= Dataset entries =
________________________
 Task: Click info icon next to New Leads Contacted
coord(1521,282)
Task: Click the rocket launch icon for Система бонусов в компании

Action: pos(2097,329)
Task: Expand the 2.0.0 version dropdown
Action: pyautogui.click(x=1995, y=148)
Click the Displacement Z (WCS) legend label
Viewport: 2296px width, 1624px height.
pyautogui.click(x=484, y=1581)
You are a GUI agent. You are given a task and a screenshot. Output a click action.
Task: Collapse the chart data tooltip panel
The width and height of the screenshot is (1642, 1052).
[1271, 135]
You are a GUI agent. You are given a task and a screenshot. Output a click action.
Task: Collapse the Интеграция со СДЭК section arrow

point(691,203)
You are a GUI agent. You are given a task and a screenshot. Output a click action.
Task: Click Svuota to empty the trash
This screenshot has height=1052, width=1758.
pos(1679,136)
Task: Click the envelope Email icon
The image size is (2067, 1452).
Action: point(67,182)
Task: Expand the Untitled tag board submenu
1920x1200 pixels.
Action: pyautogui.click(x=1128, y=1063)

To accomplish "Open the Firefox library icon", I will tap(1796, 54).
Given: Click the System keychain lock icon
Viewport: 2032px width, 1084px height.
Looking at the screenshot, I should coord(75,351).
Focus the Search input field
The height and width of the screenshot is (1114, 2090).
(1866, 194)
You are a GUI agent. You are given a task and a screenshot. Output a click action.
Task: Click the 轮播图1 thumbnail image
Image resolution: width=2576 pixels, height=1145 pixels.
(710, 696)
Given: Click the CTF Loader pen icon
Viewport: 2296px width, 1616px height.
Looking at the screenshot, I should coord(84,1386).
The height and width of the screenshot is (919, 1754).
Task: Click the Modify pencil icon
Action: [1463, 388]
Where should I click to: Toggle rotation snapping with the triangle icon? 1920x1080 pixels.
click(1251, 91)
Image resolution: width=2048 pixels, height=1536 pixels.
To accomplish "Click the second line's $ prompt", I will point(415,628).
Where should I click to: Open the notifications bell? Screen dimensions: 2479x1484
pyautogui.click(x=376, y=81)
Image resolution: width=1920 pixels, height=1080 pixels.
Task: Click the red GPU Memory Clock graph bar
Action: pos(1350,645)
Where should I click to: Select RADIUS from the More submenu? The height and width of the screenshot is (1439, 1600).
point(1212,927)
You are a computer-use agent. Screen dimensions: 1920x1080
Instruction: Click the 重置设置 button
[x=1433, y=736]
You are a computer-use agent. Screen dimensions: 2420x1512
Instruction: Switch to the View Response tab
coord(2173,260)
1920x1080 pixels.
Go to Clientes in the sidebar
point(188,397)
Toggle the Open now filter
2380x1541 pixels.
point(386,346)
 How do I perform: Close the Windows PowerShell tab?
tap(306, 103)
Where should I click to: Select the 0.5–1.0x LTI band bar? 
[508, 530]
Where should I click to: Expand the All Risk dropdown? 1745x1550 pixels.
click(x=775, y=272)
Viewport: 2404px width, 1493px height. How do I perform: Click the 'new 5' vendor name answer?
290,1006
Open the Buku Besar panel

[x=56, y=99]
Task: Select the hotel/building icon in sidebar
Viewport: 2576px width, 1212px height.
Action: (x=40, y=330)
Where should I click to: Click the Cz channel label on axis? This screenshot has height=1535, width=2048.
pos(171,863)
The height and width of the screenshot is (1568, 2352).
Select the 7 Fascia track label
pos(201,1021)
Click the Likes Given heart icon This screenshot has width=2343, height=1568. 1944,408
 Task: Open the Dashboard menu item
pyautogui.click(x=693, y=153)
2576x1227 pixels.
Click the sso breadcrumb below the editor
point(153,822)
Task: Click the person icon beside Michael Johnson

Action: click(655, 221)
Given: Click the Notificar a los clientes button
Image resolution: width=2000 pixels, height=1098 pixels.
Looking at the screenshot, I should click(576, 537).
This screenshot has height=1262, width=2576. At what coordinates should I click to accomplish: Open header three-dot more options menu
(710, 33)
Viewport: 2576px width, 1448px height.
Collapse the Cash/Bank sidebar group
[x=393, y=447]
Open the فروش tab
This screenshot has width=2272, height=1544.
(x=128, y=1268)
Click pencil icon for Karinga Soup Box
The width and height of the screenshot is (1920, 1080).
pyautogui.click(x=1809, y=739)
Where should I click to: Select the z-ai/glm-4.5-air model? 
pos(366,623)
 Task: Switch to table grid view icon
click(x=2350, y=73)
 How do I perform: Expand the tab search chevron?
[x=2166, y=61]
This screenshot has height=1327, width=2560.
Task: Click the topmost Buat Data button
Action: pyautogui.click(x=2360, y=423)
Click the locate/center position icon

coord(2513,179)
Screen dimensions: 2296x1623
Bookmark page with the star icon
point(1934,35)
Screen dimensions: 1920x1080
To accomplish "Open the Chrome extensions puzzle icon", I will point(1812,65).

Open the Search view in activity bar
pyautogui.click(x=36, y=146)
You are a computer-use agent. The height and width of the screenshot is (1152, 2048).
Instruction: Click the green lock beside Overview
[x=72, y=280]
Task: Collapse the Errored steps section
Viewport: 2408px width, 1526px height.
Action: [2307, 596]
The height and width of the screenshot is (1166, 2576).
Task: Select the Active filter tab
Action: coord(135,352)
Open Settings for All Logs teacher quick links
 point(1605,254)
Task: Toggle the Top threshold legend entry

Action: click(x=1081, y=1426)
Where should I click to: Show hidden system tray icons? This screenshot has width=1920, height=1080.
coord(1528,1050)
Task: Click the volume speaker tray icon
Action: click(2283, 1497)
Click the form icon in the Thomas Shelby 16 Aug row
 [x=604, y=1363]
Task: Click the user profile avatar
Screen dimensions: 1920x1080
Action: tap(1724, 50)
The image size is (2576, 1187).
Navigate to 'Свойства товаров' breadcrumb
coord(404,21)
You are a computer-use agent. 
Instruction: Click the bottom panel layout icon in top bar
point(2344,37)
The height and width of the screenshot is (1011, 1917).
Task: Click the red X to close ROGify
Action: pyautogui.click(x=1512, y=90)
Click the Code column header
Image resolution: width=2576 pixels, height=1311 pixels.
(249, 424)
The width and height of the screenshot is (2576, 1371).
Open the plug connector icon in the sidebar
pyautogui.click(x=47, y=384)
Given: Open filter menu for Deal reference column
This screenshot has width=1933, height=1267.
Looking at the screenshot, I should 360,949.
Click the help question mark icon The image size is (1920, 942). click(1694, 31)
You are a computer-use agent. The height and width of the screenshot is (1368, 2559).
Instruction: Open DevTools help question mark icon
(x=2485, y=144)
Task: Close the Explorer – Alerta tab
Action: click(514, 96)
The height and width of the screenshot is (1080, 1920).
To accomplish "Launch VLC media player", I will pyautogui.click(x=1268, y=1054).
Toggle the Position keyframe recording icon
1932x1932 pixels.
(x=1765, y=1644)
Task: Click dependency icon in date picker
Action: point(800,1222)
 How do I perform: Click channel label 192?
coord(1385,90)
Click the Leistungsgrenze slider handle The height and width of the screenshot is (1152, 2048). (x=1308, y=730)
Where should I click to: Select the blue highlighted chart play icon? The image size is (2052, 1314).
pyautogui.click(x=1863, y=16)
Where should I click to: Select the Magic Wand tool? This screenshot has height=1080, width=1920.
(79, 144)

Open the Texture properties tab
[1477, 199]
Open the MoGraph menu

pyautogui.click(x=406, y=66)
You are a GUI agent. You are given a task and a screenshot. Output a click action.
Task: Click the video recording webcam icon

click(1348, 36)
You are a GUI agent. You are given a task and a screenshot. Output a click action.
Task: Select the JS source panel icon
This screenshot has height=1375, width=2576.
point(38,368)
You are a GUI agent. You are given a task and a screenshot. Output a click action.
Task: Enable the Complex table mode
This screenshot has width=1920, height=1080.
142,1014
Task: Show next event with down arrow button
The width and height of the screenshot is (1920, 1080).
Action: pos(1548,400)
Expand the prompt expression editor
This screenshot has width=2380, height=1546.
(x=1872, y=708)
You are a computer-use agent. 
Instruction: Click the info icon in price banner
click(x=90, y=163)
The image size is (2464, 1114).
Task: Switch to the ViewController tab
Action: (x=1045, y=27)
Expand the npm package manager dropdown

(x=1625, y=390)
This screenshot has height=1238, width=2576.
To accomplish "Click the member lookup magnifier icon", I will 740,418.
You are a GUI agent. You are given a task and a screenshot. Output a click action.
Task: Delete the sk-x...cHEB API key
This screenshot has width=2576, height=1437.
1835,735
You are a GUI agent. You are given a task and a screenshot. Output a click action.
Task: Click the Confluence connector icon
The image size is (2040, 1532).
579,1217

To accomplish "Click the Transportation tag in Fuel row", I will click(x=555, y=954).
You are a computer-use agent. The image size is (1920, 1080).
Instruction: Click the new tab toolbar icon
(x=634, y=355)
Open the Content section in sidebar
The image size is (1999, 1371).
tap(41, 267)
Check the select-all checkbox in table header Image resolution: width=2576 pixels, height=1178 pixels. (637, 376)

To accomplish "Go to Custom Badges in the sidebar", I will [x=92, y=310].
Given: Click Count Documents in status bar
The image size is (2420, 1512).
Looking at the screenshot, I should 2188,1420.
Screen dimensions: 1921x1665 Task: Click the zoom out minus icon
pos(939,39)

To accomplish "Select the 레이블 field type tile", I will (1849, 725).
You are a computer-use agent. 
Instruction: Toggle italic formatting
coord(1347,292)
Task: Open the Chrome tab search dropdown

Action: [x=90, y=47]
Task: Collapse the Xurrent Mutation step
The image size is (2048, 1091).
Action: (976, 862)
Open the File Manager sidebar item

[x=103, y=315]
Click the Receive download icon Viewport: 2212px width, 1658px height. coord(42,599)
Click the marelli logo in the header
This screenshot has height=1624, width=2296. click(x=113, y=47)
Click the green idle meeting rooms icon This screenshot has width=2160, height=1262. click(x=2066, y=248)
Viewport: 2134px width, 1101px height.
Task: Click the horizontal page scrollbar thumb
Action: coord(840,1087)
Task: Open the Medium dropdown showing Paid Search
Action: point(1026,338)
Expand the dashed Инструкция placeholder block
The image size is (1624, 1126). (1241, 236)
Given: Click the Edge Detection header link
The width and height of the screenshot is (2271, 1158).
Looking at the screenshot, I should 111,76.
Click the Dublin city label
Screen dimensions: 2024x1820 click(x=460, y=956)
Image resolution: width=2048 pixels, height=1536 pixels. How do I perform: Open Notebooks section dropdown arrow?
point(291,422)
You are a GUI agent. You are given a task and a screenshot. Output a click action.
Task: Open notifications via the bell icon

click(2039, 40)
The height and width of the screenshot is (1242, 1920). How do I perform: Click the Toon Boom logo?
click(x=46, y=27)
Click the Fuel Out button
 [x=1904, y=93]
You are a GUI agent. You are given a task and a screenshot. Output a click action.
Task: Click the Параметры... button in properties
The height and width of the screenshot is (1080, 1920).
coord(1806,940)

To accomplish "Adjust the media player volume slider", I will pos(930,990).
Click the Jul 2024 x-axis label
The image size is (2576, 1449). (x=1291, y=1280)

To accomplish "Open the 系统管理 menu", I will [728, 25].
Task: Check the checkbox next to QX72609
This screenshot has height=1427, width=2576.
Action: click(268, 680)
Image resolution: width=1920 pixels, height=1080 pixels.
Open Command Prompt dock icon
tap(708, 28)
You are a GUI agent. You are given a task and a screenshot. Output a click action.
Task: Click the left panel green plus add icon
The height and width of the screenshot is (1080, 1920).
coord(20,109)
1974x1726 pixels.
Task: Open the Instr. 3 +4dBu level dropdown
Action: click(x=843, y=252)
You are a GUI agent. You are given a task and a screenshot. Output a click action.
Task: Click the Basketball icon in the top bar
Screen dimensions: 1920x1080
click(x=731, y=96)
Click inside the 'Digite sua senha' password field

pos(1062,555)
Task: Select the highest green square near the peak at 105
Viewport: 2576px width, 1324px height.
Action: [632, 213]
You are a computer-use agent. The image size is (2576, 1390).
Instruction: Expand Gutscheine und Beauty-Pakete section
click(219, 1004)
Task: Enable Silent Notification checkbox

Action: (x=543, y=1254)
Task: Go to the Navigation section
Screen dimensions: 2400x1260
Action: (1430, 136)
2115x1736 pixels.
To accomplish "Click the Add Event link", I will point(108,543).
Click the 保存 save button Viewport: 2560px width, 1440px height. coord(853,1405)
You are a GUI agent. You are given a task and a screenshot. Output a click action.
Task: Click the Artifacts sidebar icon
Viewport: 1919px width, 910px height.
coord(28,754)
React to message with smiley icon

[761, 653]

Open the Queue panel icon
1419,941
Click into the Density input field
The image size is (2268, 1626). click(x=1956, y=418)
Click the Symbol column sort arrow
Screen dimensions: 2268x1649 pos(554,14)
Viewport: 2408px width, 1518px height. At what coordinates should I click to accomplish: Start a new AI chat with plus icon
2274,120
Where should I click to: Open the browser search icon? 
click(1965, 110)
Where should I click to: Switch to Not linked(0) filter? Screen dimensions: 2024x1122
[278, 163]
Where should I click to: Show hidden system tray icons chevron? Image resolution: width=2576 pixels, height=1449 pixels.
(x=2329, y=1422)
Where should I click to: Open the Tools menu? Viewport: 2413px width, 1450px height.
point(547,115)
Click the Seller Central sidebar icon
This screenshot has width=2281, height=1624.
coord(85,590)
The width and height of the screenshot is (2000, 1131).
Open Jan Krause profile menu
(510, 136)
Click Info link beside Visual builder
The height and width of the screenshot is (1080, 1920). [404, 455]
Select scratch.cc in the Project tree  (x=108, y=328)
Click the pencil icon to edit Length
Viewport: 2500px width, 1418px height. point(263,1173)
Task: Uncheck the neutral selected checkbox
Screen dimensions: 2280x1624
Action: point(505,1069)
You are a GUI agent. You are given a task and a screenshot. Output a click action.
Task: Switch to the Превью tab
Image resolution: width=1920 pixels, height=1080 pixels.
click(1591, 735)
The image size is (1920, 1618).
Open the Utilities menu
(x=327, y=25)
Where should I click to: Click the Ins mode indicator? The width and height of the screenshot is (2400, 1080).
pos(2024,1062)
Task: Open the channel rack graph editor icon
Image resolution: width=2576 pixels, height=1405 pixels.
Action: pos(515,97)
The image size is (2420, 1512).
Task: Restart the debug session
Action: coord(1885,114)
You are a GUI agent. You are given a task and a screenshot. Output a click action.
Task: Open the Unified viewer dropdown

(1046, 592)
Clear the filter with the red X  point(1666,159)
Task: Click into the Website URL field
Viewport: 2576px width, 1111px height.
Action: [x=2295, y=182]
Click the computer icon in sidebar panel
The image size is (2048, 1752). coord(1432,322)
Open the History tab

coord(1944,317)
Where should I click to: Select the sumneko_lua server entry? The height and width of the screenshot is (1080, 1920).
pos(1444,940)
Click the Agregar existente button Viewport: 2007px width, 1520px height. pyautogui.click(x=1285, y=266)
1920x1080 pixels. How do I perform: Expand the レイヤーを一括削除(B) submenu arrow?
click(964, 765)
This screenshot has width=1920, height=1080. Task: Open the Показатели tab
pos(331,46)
________________________
= Task item =
Using the data above, reproduce exactly the lines between those holding "Select scratch.cc in" and "Task: Switch to the Превью tab", inclusive, and no others.

= Task answer =
Select scratch.cc in the Project tree  (x=108, y=328)
Click the pencil icon to edit Length
Viewport: 2500px width, 1418px height. point(263,1173)
Task: Uncheck the neutral selected checkbox
Screen dimensions: 2280x1624
Action: point(505,1069)
You are a GUI agent. You are given a task and a screenshot. Output a click action.
Task: Switch to the Превью tab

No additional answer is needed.